Begitulah ucapan Ahmad di malam ia mengantar Ayun pulang ke rumah Renny. Malam harinya, Iyus hampir tak bisa tidur, karena mendapat lampu hijau. Seolah memang itulah jawabannya. Dan pada akhirnya benar, ia nekat memutuskan menikahi Ayun dalam waktu yang sangat singkat. Bagi Iyus, keputusannya menikahi Ayun juga mematahkan stigma jika anak 'kurang diharapkan' seperti dirinya, yang terlahir bernaab pada sang ibu karena sebuah kesalahan masa lalu orang tuanya, akan menuruni kemaksiatan yang dilakukan orang tuanya, seperti yang dituduhkan sang kakek dari pihak ibu selama ini.

Iyus membuktikan jika dia bisa menjadi pribadi yang lurus. Sesuai dengan tuntunan agama, datangmeski sempat gila selama lima hari memikirkan sosok Ayun yang tiba-tiba merasuki jiwanya.

"Mas Yusuf, Pak Zulham, monggo, disuwun mendampingi Pakde, buat atur pambagyo, sebelum jenazah diacarani dan diberangkatkan." Iyus dan Zulham segera memenuhi permintaan Pak RT setempat yang mengarahkan mereka.

Setelah melalui serangkaian acara, kedua jenasah diberangkatkan bersamaan. Tangis Renny dan Ayun pecah kembali, hingga keduanya pingsan. Iyus. Zulham, Nugrah, bersama ayah Eka dan Haikal, dibantu beberapa warga bergantian memikul jenasah.

***

Seminggu berlalu ...

Satu komplek sederhana itu diratakan dengan tanah. Kondisi bangunan di sana sudah tak layak huni pasca kebakaran hebat yang melanda. Hanya rumah kakek Ayun dan Pak RT yang masih berdiri, sementara jajajran rumah di seberang mereka sudah rata.

"Kalian ikut ke Jogja saja ya?" Romo Sam berbicara pada kakak beradik yang kini menjadi menantunya itu.

"Kulo manut Mas Zul, Romo. Kalau Mas bisa pindah, kulo nderek Romo, tapi kalau Mas Zul masih kerja di Solo, kulo ngeboti Mas Zul, Romo."

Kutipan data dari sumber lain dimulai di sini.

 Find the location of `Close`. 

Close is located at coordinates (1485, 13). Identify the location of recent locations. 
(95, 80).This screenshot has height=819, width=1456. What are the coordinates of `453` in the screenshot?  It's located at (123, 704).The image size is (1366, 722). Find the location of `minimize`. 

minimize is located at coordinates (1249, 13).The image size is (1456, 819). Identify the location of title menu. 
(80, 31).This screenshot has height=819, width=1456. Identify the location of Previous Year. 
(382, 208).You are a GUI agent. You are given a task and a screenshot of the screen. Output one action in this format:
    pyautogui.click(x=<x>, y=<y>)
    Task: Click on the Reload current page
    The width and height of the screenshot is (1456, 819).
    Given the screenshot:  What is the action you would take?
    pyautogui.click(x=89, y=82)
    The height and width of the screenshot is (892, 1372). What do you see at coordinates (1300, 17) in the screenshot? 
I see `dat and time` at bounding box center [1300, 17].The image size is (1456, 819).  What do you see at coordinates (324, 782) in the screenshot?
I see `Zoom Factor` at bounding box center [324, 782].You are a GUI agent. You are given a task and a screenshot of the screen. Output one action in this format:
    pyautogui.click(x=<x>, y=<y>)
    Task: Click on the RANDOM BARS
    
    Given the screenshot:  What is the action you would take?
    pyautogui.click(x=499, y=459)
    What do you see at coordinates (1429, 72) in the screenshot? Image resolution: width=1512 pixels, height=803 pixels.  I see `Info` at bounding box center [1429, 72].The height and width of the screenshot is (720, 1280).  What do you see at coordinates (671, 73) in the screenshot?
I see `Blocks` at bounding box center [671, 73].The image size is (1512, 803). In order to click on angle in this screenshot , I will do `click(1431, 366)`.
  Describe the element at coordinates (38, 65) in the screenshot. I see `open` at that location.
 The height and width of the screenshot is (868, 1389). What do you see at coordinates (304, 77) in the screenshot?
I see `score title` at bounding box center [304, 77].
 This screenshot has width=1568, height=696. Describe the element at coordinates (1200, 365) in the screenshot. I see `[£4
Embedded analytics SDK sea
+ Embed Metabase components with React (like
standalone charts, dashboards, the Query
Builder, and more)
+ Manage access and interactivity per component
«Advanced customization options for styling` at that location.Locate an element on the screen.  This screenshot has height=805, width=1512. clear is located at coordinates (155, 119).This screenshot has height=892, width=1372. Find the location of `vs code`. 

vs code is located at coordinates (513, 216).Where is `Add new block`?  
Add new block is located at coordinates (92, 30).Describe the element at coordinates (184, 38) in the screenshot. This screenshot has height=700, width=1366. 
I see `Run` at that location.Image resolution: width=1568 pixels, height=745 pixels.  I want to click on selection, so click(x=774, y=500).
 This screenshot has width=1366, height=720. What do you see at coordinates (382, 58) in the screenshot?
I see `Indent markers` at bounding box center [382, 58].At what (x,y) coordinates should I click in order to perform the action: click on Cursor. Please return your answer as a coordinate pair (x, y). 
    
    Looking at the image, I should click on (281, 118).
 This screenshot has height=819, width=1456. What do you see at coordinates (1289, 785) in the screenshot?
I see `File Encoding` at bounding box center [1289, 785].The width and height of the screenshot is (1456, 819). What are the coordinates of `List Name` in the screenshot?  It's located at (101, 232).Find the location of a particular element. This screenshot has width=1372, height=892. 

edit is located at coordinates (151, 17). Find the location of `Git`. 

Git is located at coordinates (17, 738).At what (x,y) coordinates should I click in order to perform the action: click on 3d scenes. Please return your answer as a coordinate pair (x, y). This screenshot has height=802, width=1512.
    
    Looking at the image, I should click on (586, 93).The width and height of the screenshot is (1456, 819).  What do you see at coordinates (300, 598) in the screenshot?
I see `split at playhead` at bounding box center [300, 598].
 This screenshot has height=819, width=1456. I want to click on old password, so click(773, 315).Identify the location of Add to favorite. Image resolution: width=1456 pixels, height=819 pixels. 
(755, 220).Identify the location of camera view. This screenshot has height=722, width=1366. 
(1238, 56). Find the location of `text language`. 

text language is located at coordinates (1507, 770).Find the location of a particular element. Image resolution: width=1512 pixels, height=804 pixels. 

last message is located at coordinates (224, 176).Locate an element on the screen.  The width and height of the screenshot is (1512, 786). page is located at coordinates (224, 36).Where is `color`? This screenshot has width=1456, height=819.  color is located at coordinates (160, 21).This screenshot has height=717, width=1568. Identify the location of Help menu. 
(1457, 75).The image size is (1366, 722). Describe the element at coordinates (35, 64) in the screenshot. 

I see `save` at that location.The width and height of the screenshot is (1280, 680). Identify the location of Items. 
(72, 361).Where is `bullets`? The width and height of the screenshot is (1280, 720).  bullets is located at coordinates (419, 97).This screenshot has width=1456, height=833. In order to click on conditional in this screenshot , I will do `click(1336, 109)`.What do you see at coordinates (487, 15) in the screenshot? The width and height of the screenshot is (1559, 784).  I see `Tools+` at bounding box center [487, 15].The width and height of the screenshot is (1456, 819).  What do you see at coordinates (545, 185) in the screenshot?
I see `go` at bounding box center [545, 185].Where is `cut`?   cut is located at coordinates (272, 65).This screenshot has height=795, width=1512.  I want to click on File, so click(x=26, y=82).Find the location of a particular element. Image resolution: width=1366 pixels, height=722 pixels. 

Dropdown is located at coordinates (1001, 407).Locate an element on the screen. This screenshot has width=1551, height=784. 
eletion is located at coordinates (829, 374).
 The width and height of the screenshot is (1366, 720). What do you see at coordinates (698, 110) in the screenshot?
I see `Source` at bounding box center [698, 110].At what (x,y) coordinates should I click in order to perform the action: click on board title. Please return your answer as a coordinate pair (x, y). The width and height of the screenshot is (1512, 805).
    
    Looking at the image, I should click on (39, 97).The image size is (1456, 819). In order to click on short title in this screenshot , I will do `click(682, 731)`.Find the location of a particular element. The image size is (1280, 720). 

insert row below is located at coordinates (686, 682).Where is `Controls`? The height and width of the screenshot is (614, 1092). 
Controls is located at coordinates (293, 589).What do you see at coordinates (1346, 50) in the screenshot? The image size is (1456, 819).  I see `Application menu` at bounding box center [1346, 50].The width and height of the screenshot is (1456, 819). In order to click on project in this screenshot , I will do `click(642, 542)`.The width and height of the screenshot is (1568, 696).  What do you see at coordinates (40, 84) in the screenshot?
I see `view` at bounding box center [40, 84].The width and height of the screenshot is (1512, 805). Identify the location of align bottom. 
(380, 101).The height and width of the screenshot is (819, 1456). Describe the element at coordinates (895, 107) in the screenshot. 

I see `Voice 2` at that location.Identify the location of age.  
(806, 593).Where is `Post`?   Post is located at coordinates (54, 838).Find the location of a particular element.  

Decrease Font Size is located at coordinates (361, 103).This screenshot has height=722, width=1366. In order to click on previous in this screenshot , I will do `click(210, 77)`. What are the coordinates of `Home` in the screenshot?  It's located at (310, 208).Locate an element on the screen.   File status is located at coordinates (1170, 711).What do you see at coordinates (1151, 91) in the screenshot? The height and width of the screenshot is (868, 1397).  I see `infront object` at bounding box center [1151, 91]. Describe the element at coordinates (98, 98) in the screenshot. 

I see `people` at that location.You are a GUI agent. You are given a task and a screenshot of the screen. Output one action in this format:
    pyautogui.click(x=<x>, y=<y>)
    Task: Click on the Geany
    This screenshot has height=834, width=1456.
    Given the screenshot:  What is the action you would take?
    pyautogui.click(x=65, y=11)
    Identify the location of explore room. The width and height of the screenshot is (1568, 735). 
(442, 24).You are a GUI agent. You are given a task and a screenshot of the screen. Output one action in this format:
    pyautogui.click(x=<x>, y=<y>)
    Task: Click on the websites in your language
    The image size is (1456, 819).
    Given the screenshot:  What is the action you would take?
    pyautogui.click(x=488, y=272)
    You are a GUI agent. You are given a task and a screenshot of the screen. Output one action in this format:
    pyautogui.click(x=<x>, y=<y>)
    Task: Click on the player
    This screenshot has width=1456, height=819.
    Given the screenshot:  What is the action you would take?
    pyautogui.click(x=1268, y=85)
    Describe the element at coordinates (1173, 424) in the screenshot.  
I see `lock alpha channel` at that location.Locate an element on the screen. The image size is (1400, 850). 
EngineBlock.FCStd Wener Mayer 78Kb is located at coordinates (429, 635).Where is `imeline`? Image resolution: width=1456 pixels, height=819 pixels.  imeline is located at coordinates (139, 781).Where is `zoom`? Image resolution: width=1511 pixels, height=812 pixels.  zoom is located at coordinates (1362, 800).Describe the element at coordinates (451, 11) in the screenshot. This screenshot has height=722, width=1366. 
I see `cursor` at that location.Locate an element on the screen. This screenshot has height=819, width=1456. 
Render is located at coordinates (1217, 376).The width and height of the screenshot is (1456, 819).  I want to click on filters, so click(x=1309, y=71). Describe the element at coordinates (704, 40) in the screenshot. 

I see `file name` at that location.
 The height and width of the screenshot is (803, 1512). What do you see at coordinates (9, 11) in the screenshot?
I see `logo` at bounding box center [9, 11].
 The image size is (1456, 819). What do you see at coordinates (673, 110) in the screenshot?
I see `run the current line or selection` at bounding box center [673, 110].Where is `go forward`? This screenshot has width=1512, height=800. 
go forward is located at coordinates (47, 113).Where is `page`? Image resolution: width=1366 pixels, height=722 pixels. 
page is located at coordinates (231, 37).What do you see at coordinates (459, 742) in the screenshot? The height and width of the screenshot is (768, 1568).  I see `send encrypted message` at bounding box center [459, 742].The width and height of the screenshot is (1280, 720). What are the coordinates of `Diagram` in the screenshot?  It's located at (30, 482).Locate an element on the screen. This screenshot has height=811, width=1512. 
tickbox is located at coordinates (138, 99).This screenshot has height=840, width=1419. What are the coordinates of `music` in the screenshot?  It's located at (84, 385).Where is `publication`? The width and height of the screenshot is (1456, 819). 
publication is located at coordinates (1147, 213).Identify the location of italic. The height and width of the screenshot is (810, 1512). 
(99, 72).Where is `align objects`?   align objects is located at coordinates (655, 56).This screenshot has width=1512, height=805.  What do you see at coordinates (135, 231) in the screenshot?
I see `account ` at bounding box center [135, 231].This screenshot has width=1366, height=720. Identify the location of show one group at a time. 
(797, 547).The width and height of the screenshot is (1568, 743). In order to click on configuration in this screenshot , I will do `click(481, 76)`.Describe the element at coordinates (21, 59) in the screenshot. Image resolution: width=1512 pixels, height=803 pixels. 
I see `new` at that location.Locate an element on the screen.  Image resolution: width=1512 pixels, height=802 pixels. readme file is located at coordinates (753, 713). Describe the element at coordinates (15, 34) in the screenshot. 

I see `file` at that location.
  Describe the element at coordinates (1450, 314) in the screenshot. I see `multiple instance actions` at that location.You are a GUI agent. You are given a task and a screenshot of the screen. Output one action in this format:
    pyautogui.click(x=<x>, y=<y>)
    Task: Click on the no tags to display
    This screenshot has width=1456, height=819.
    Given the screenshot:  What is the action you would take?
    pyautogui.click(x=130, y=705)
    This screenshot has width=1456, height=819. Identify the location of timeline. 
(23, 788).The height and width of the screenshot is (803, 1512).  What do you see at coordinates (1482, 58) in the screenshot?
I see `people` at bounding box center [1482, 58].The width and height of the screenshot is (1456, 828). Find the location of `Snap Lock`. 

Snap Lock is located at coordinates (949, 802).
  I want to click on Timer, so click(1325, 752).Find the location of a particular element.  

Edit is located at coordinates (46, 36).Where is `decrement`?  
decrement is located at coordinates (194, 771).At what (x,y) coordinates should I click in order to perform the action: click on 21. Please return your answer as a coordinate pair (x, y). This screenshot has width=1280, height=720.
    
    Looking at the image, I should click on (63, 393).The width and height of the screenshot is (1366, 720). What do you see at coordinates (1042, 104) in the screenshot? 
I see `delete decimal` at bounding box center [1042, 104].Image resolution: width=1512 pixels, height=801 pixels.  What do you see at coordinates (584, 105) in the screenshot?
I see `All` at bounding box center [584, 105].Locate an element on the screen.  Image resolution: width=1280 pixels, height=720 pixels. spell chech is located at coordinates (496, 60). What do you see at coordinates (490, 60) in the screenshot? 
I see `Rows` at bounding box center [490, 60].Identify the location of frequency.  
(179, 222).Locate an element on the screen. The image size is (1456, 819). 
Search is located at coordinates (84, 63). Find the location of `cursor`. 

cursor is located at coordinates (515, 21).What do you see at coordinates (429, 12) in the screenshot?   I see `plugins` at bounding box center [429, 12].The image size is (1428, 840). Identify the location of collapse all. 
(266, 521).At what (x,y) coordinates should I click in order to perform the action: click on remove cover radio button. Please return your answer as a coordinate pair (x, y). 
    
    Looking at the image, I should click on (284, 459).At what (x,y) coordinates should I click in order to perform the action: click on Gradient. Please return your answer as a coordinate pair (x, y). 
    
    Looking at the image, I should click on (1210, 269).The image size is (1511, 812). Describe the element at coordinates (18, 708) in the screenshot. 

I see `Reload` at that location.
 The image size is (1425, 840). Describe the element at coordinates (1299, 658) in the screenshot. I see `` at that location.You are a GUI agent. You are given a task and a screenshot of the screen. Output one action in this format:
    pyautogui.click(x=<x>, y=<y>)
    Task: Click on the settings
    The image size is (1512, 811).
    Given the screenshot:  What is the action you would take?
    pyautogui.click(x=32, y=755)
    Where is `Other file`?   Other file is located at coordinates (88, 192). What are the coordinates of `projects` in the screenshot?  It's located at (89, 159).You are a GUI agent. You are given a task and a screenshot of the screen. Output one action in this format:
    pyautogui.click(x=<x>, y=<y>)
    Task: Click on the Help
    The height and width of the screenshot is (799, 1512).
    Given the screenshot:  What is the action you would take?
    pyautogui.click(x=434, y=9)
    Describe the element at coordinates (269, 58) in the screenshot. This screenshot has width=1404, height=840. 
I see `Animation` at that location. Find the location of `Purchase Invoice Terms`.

Rumi ikut bicara sembari mengelus jemari Renny dan menantunya, Ayun. "Biar Renny sama Zul di sini dulu, Romo. Mengurus pindah kan ndak mudah. Apalagi kerjaannya Zul memang di sini. Kalau Ayun, ya kita ajak pulang ke Jogja. Nggih?"

Pria sepuh itu mengangguk. Ia tak tega melihat Renny yang sesekali masih ia pergoki menangis ketika tengah sendiri. Ya, seminggu ini, Romo Sam tinggal di rumah sang putra di Solo bersama menantu dan cucu-cucunya, Iyus dan Ayun. Mereka masih terus mengirimkan doa untuk dua orang yang telah berpulang seminggu lalu.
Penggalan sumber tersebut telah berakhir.